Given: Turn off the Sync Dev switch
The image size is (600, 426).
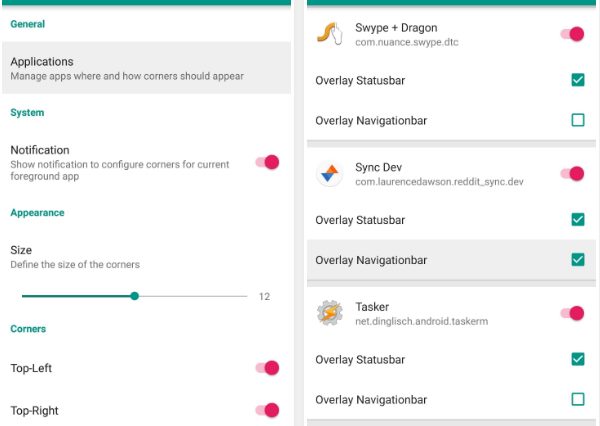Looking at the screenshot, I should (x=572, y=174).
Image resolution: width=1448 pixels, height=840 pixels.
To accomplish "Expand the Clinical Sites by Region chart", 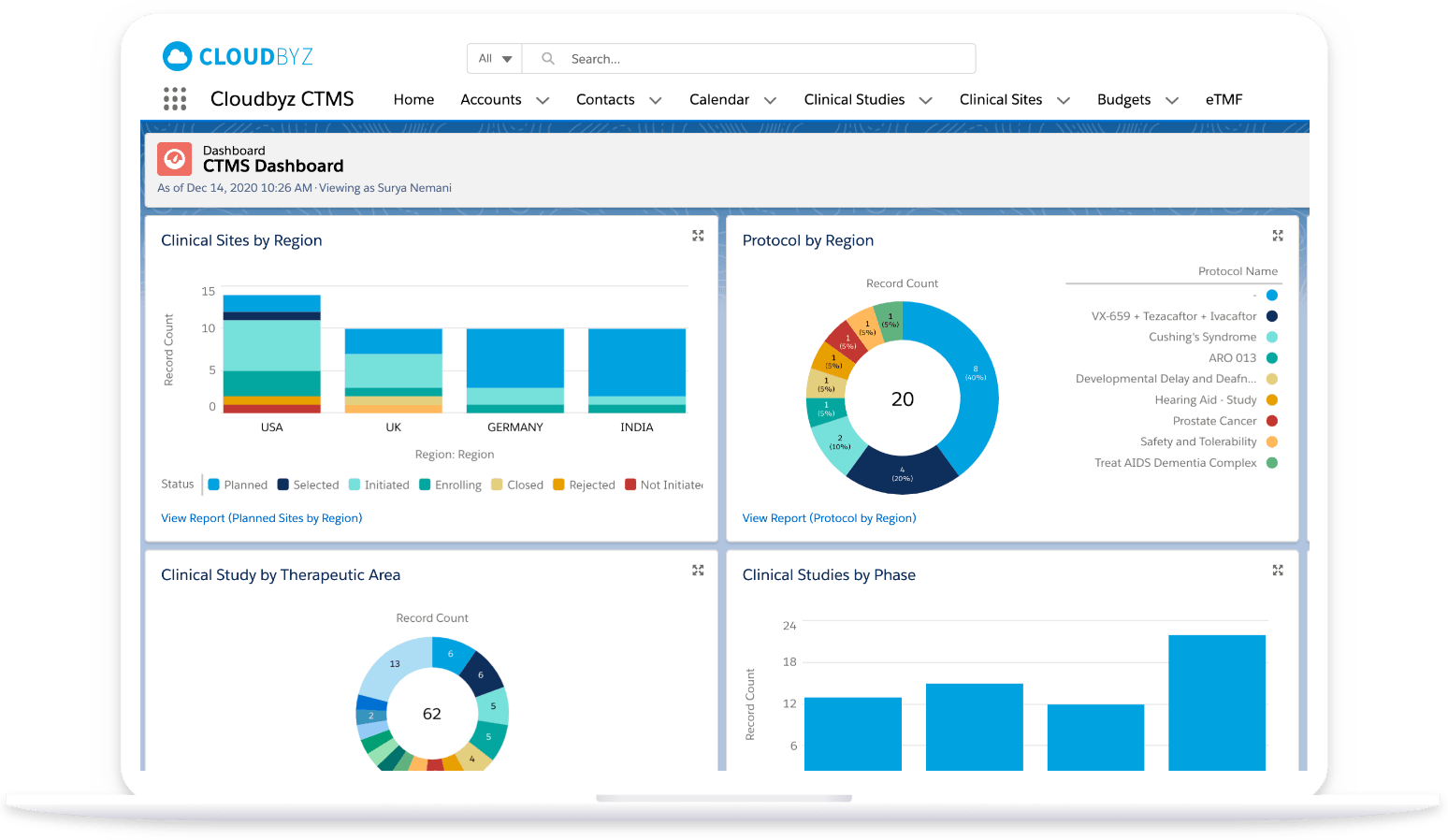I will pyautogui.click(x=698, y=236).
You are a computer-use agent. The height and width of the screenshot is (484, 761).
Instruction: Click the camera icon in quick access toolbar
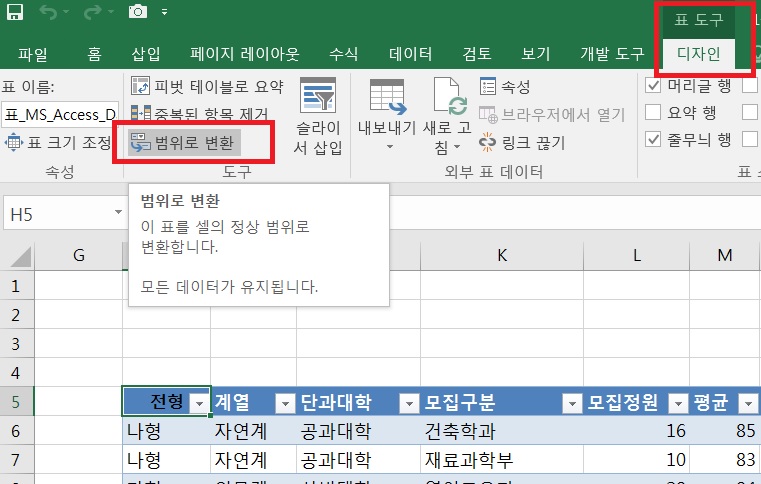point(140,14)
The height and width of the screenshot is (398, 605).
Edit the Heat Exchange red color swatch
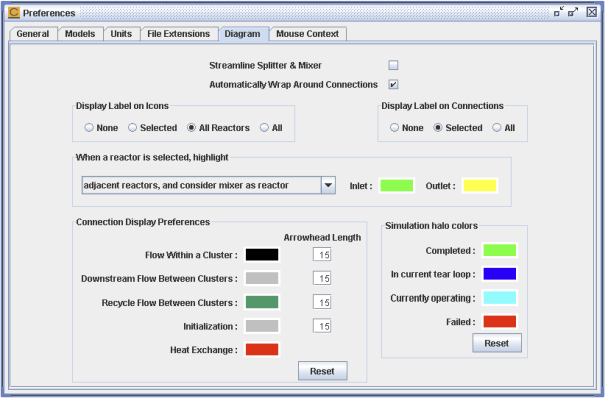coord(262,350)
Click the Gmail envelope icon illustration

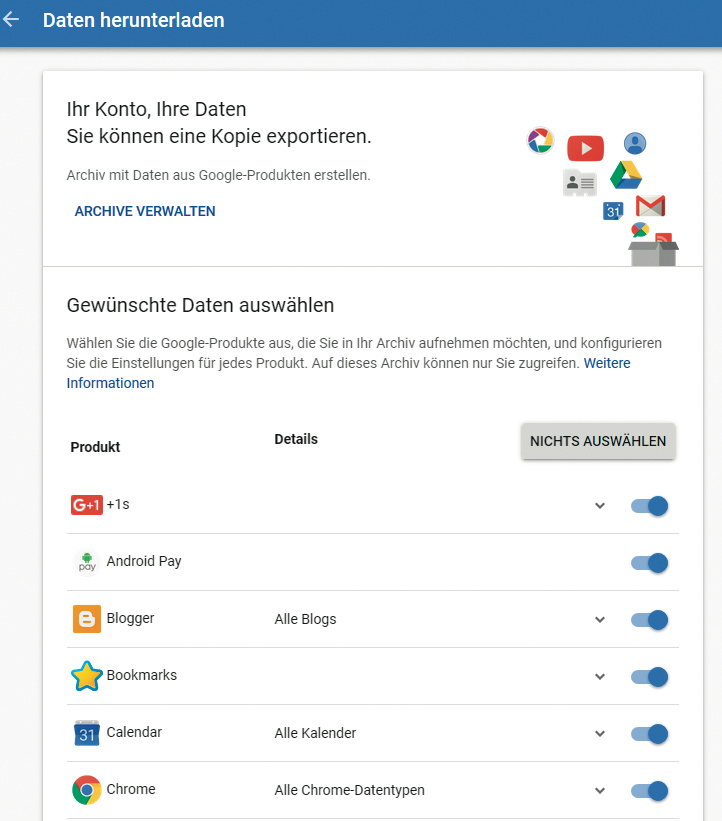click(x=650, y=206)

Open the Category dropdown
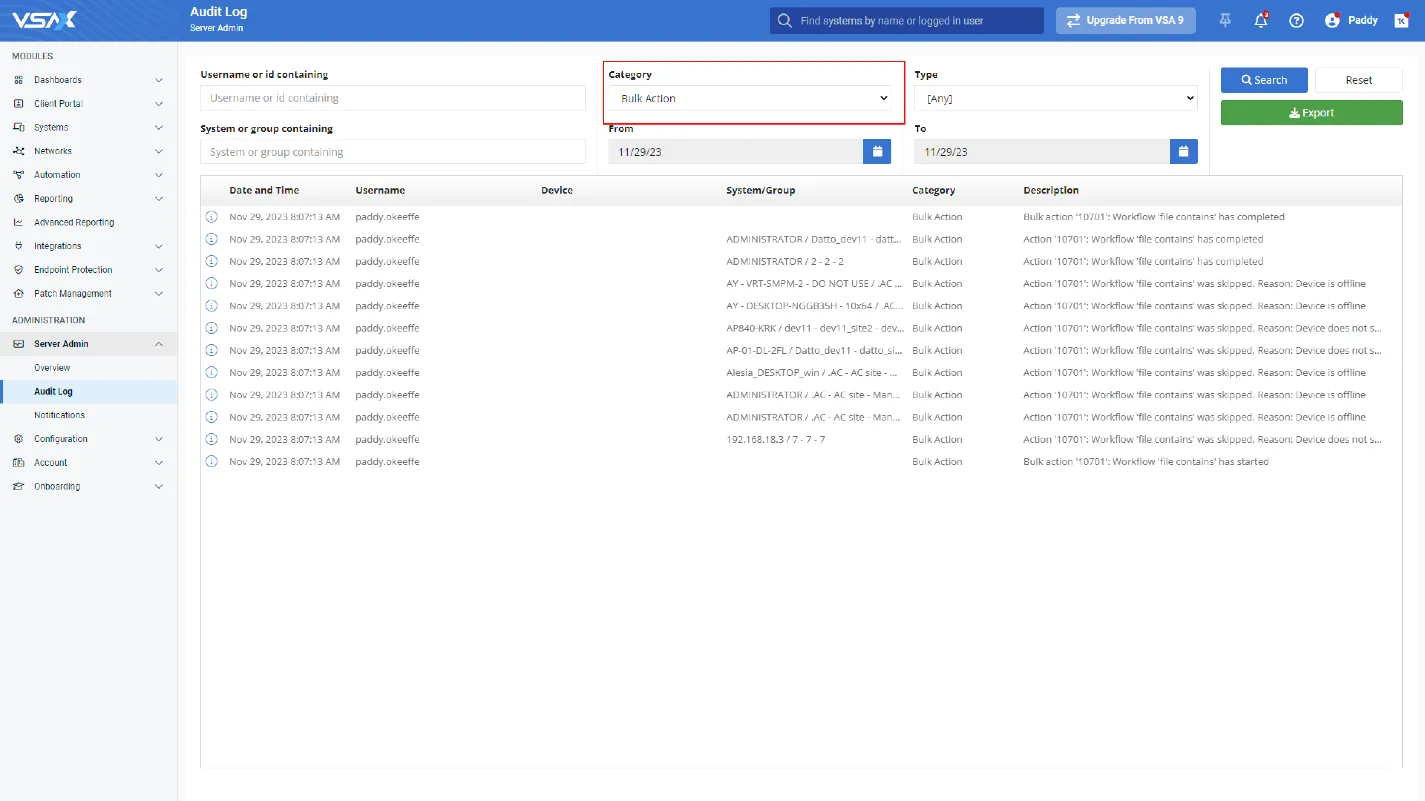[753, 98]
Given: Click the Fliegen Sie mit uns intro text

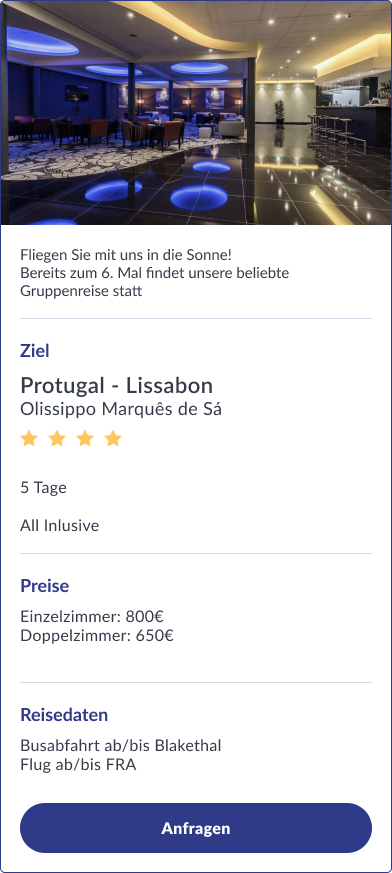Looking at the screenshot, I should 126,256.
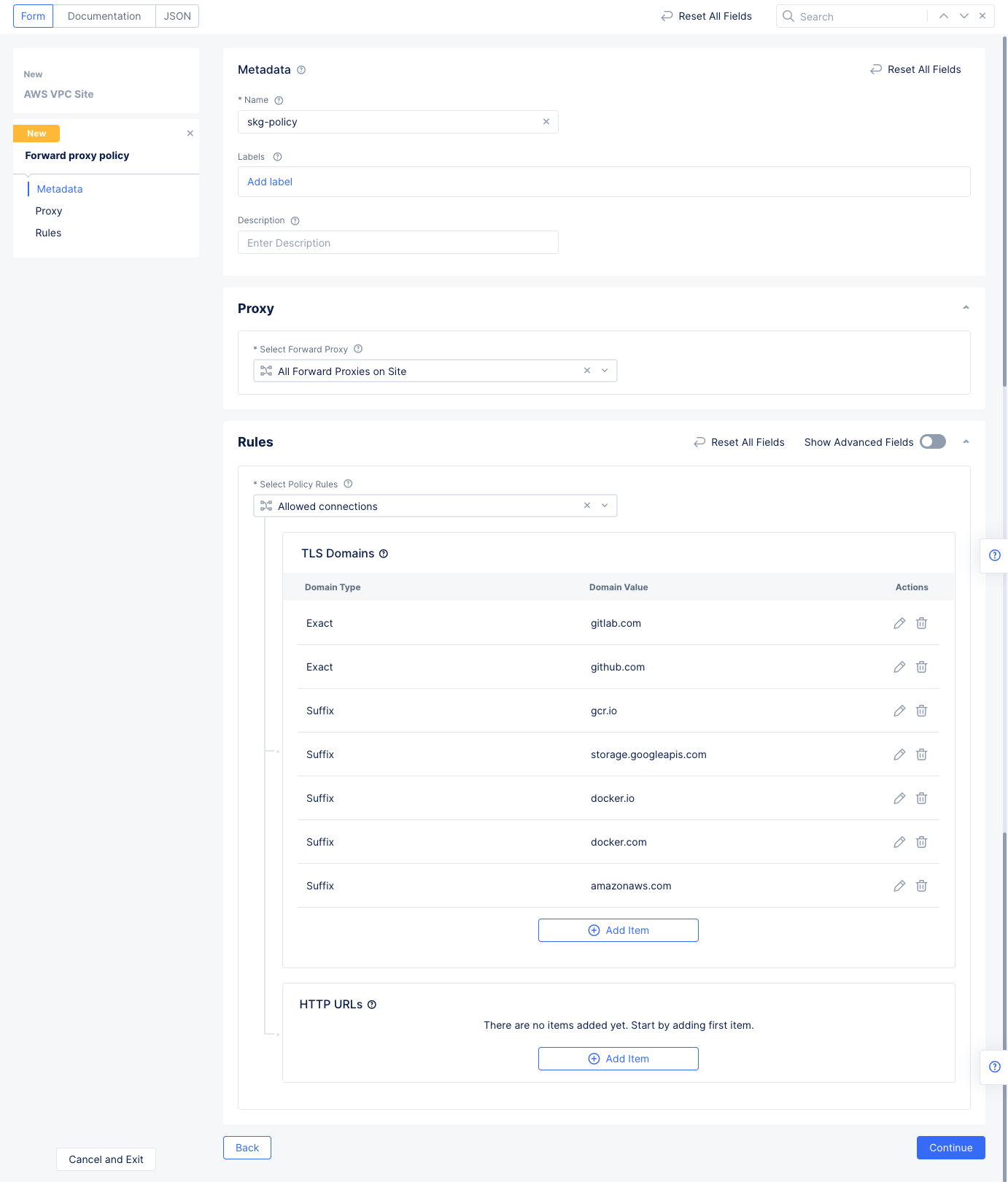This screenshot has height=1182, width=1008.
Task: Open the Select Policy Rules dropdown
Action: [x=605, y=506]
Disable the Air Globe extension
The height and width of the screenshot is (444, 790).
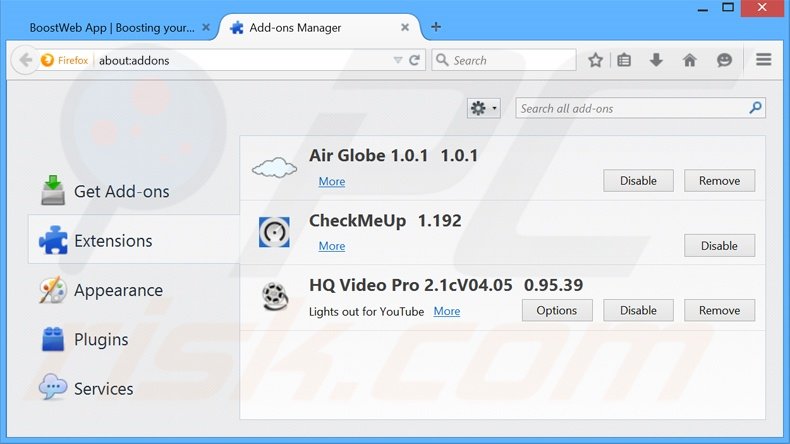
= = = = = = =
TO DO.
Reproduce exactly, without any picture, the lines from the one bearing "Open the Category dropdown" to the last line of the records above.

RESULT FOR THIS EXERCISE.
Open the Category dropdown
[753, 98]
Given: Click the Fliegen Sie mit uns intro text

Looking at the screenshot, I should 126,256.
This screenshot has height=1182, width=1008.
Task: Open the Select Policy Rules dropdown
Action: [x=605, y=506]
Disable the Air Globe extension
The height and width of the screenshot is (444, 790).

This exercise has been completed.